During the 1970s, Shaw worked for Sire Records, and was instrumental in the signing of Flamin' Groovies, a band that he also managed for a couple of years. In 1974, Bomp! became a record label, and Shaw released records by Devo, the Weirdos and Iggy Pop, and worked with several artists including Stiv Bators and the Dead Boys. He signed, and distributed, power pop and new wave acts such as Shoes, the Nerves, the Plimsouls and the Romantics. Bomp! Records was an LA record store for a couple of years, as well as one of the first independent distributors in the U.S.

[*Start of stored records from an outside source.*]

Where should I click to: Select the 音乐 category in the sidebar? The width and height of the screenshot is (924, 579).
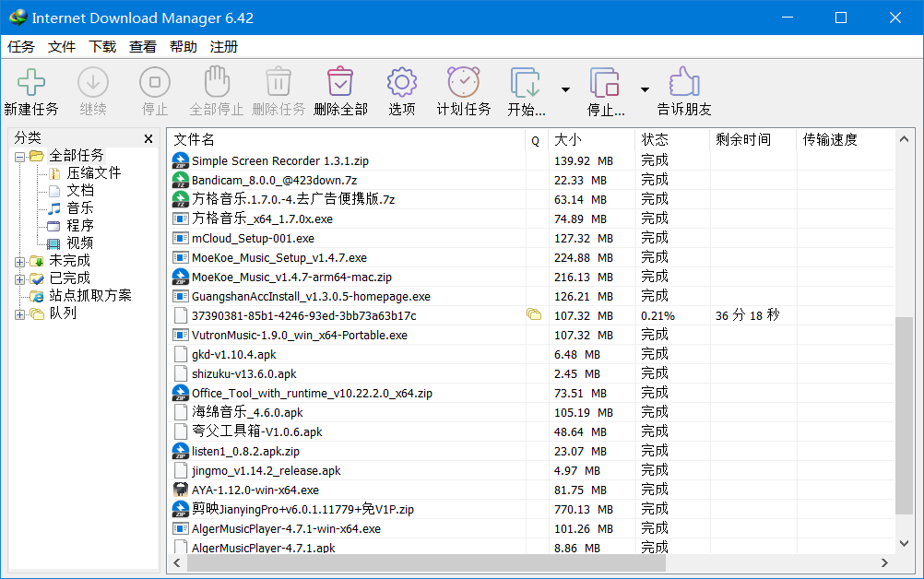(x=79, y=208)
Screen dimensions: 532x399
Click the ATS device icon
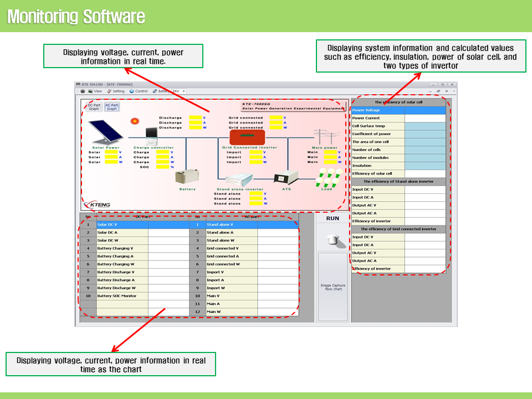(286, 178)
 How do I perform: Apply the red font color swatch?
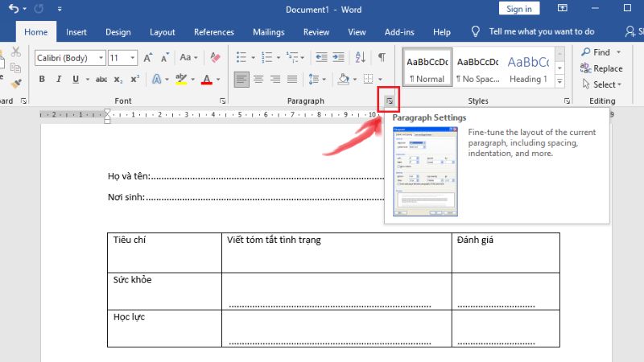207,79
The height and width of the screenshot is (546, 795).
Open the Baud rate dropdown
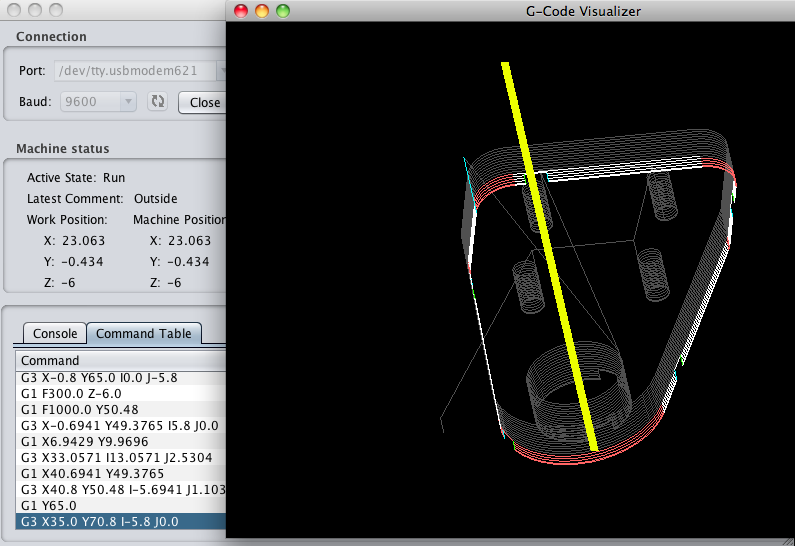pos(98,101)
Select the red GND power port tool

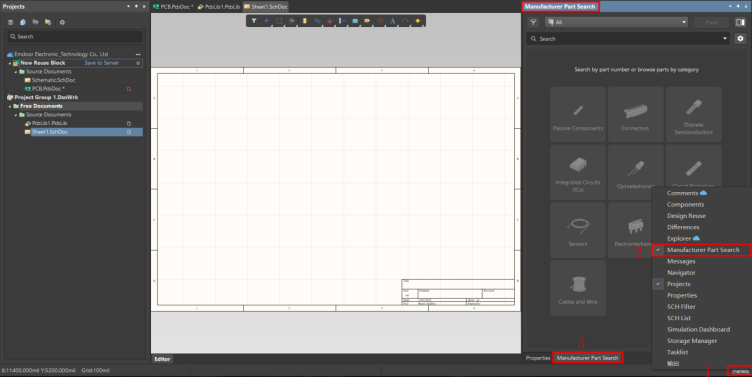point(329,21)
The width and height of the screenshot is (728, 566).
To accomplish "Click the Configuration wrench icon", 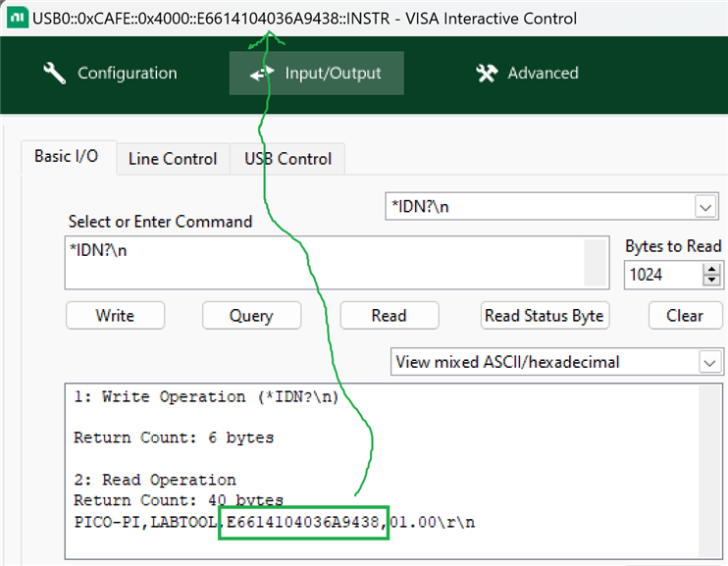I will [55, 74].
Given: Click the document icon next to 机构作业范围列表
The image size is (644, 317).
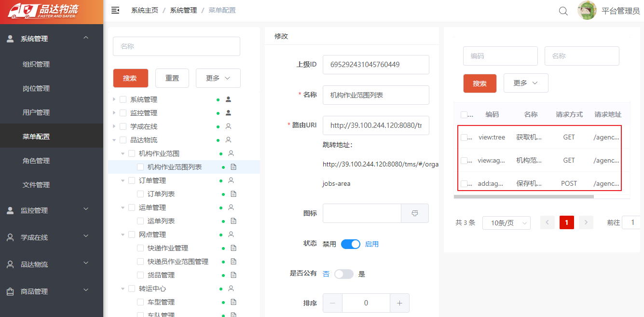Looking at the screenshot, I should coord(233,167).
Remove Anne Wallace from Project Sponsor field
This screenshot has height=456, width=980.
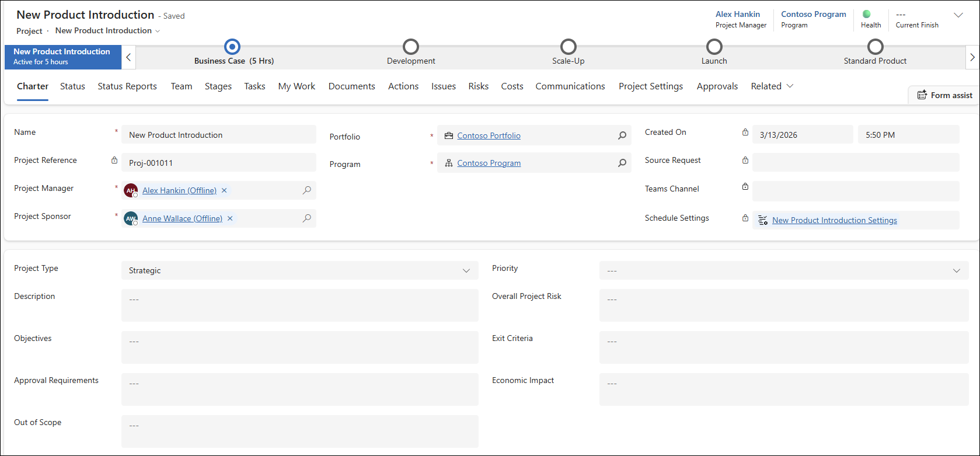coord(230,218)
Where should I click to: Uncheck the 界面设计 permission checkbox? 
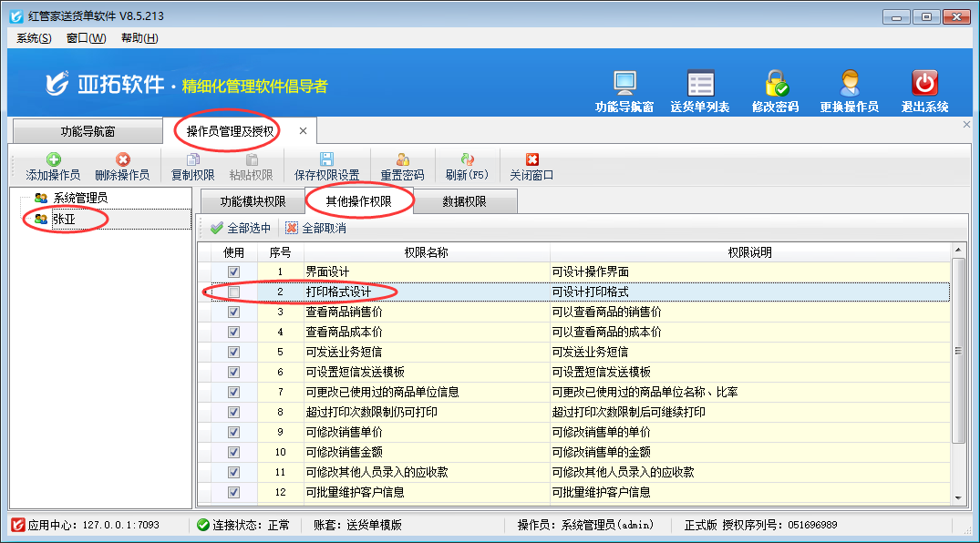click(234, 272)
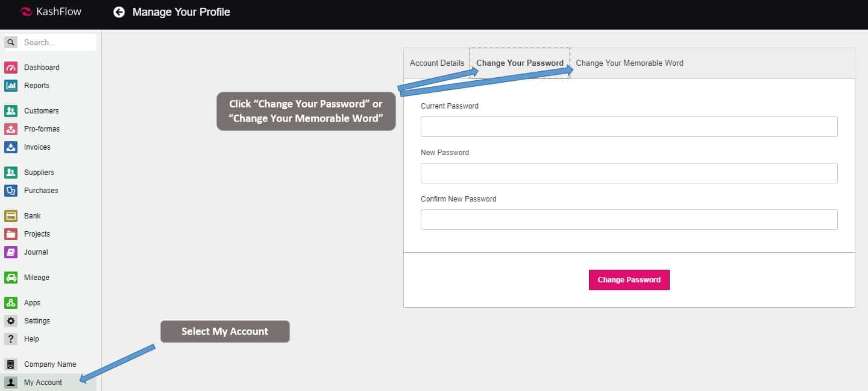Image resolution: width=868 pixels, height=391 pixels.
Task: Click the Help question mark icon
Action: coord(11,339)
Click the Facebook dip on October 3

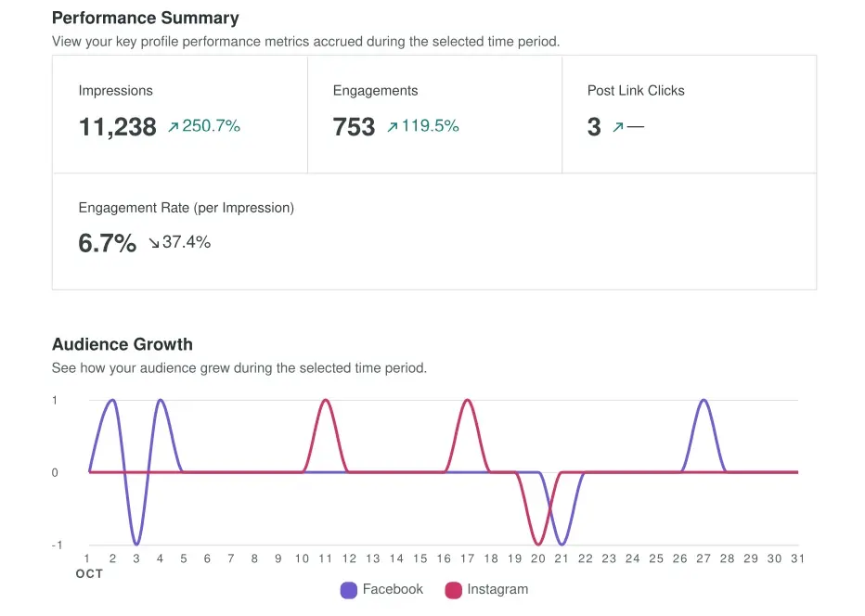pyautogui.click(x=136, y=544)
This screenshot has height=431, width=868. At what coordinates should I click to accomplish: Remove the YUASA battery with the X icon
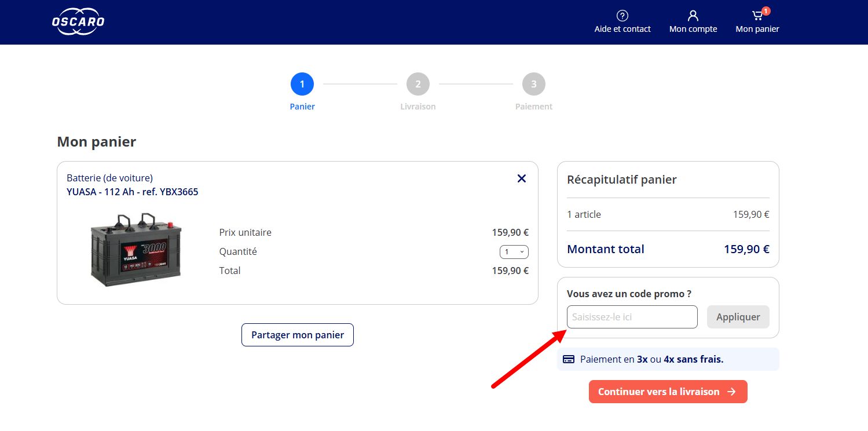(522, 178)

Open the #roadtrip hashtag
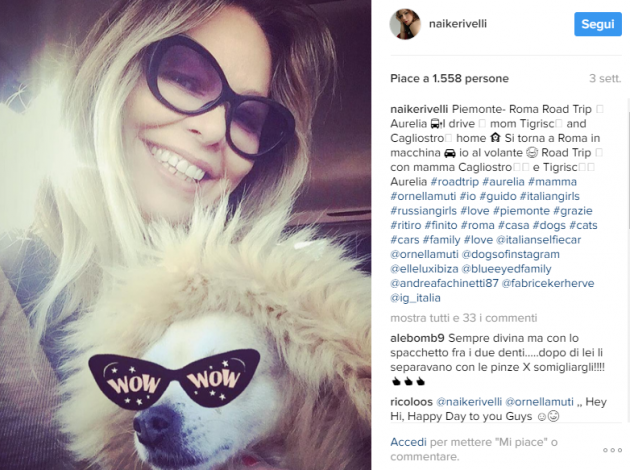tap(454, 182)
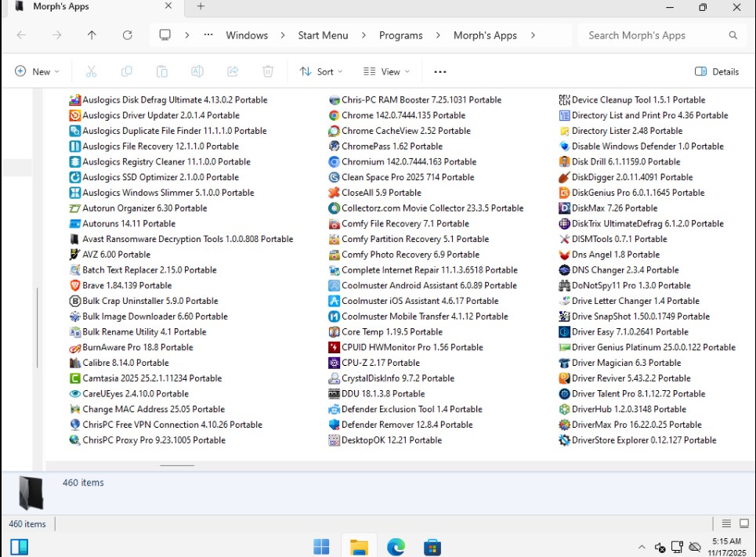Switch to details list view in status bar
Screen dimensions: 756x557
pos(726,524)
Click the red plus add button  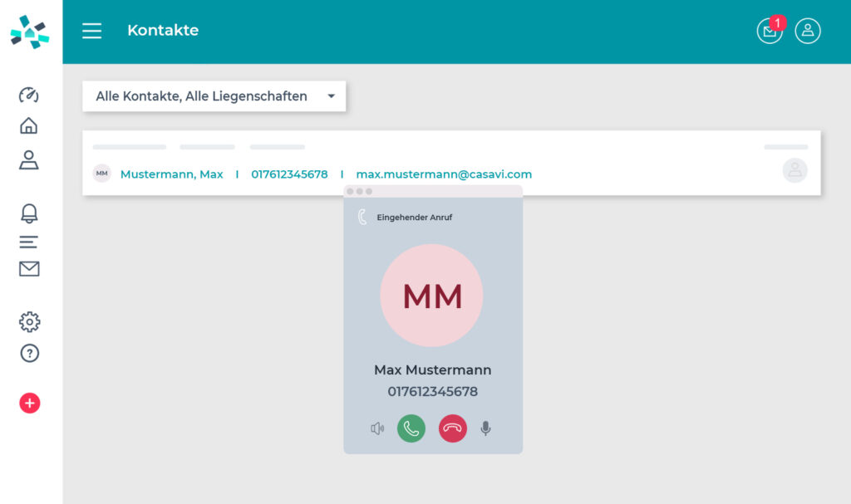click(29, 404)
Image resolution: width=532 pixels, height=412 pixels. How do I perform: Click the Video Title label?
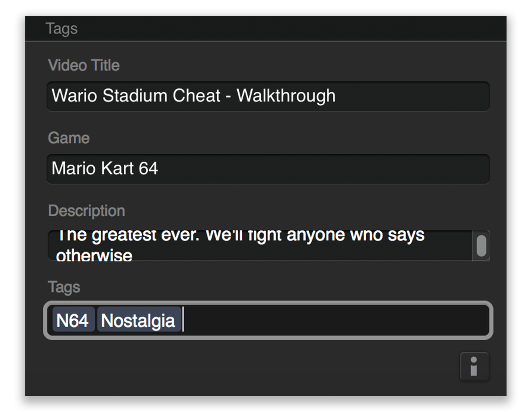84,65
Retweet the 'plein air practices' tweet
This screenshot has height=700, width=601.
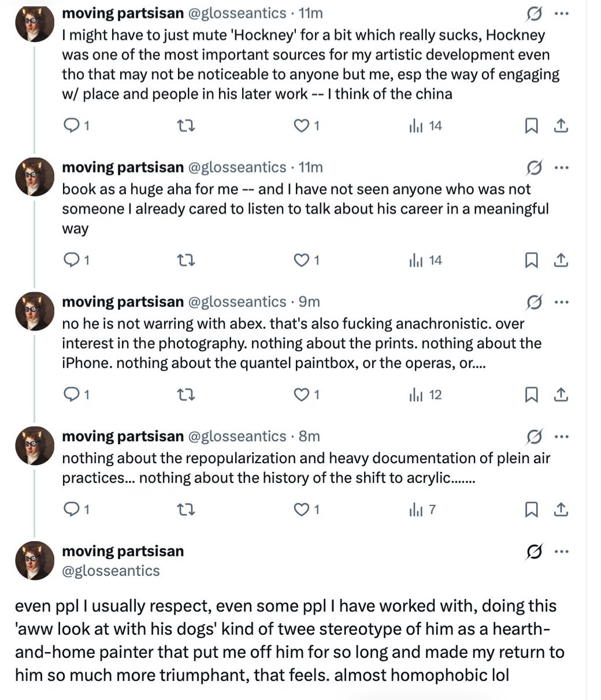point(186,510)
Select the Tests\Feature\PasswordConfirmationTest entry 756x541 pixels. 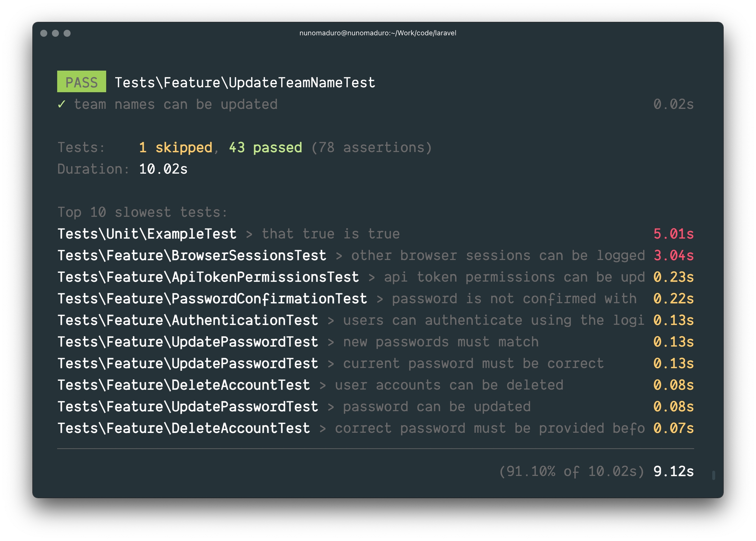[212, 299]
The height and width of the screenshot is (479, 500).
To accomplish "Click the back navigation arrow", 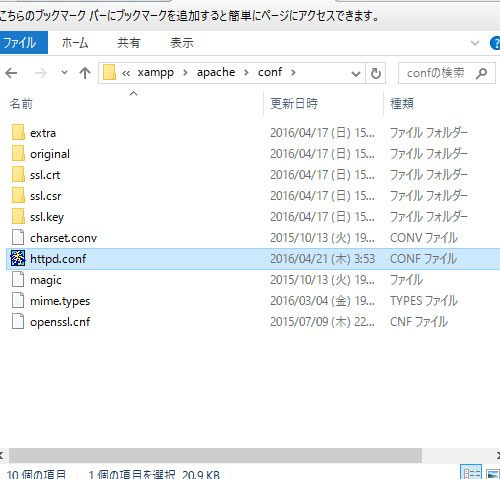I will point(11,73).
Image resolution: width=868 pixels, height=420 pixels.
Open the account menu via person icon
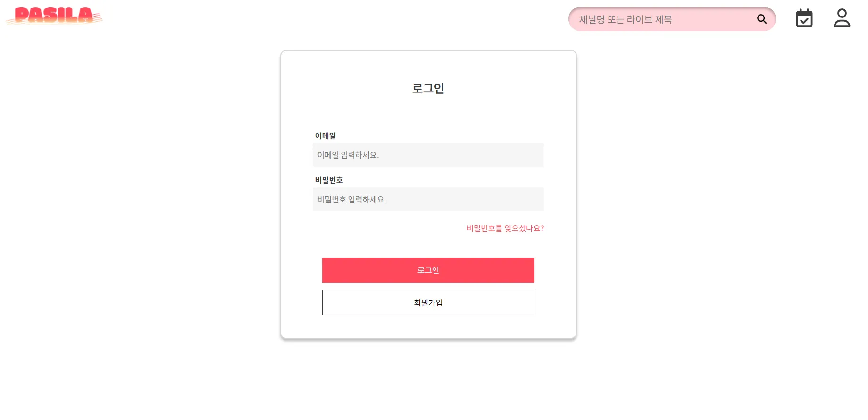(842, 18)
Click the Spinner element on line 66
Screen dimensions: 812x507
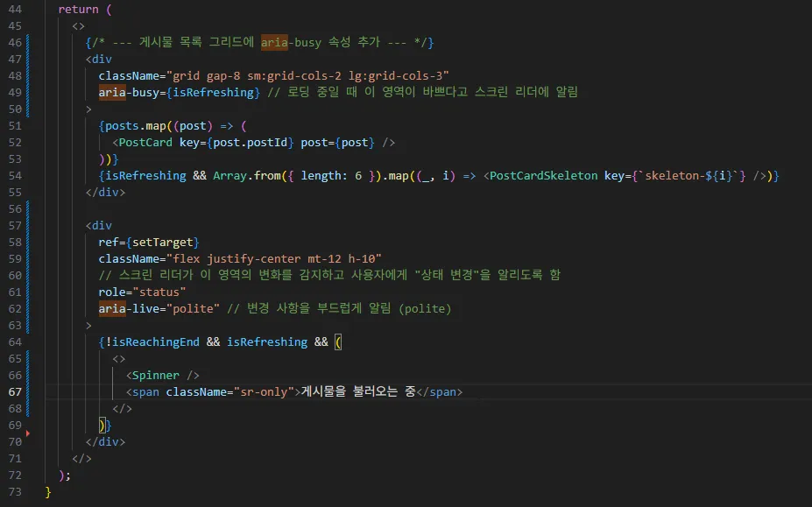click(x=156, y=375)
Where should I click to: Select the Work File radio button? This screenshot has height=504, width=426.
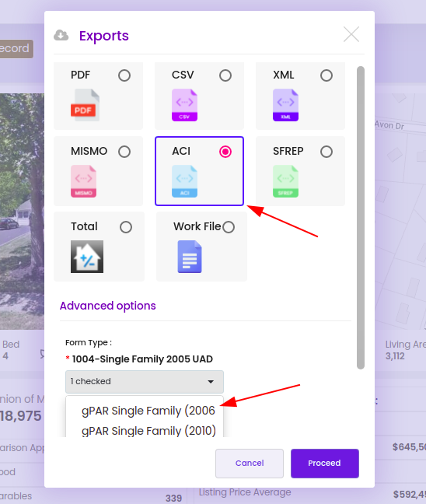(x=229, y=227)
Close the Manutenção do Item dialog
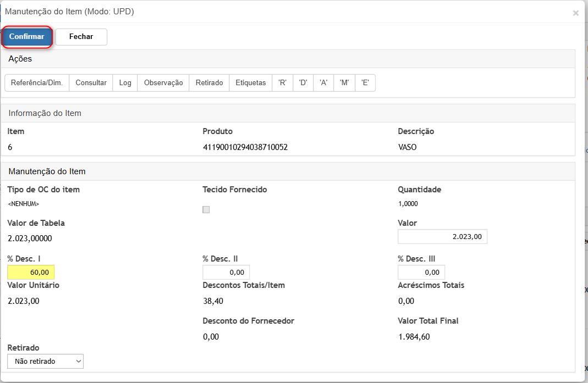The height and width of the screenshot is (383, 588). [x=575, y=13]
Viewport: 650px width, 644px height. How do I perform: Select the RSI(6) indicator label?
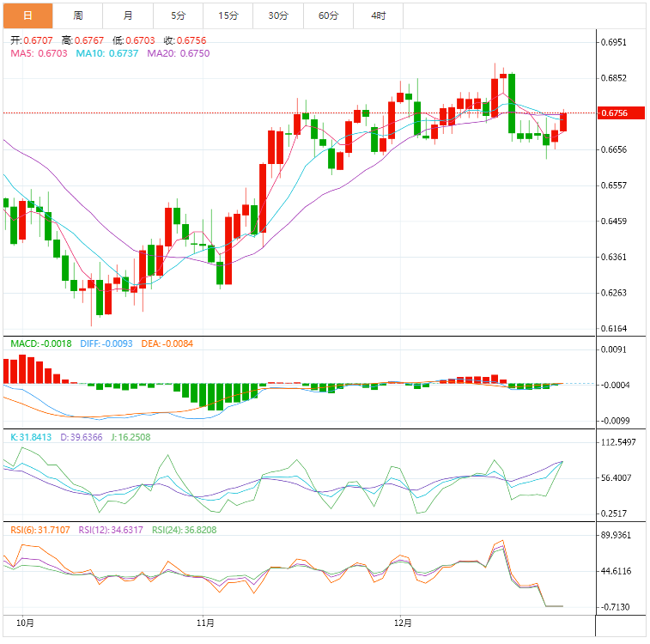click(40, 530)
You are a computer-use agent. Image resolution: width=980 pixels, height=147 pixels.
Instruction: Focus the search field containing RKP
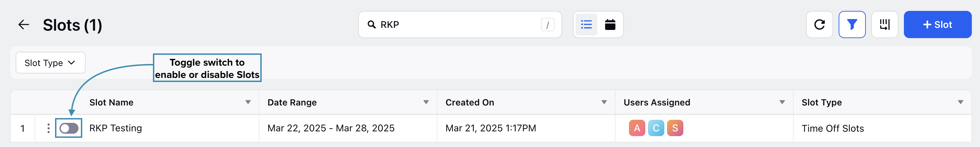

In the 1980s, Shaw helped launch the garage revival scene with bands such as the Miracle Workers and the Pandoras. He also released music by Spacemen 3 and the Brian Jonestown Massacre in the mid to late-1990s, and appears in the Sundance award-winning documentary Dig! In 1994, he associated with Patrick Boissel's Alive Records, a label with music by the Black Keys, Two Gallants, the Bobby Lees, Radio Moscow, Swamp Dogg and many other artists.

In addition, he was known as a record collector, and historian, and started the Pebbles collection album series in the early 1980s.

Greg Shaw died of heart failure in Los Angeles at the age of 55.